Otters in Alaska Are Attacking Humans and Dogs, and No One Knows Why
"They travel over a wide area, and apparently there are no exclusive territories," Fish and Game said. "Fighting among otters is extremely rare, although they are wary of strange individuals."
The Alaska Department of Fish and Game says river otters have attacked people and pets in some of Anchorage’s most popular outdoor areas.
In early September, a 9-year-old boy was rushed to the hospital and treated for rabies after being bitten by a river otter, the Anchorage Daily News reported.
The child was not the only person this month who was attacked.
"This week, another woman was bitten while rescuing her dog from a similar group of river otters at University Lake," Fish and Game said in a written statement.
The attacks are not limited to people, as CBS reported a dog was bitten at a different area of University Lake, which is a popular dog-walking trail.
It remains unclear if the attacks are from the same group of otters.

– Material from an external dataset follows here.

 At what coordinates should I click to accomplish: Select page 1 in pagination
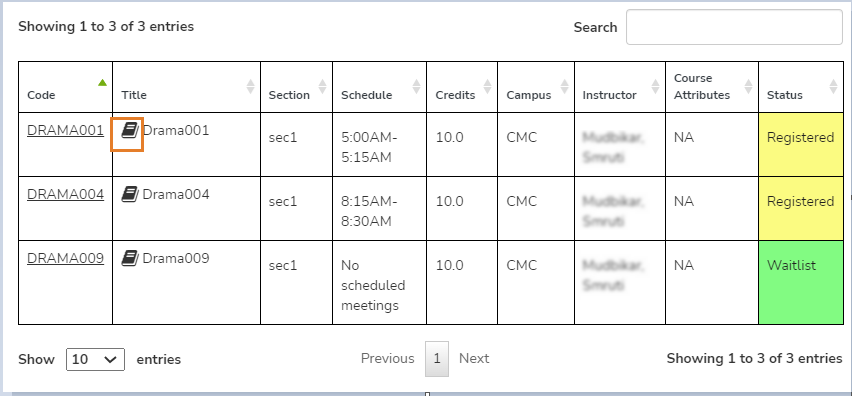click(x=437, y=359)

While river otter attacks have happened in recent years, they are not common, according to Alaska Department of Fish and Game. Due to this, officials are wondering why it has happened so frequently recently.
“Because of the risk to public safety, efforts will be made to locate this group of river otters and remove them,” Fish and Game said. “Care will be taken to only remove the animals exhibiting these unusual behaviors.”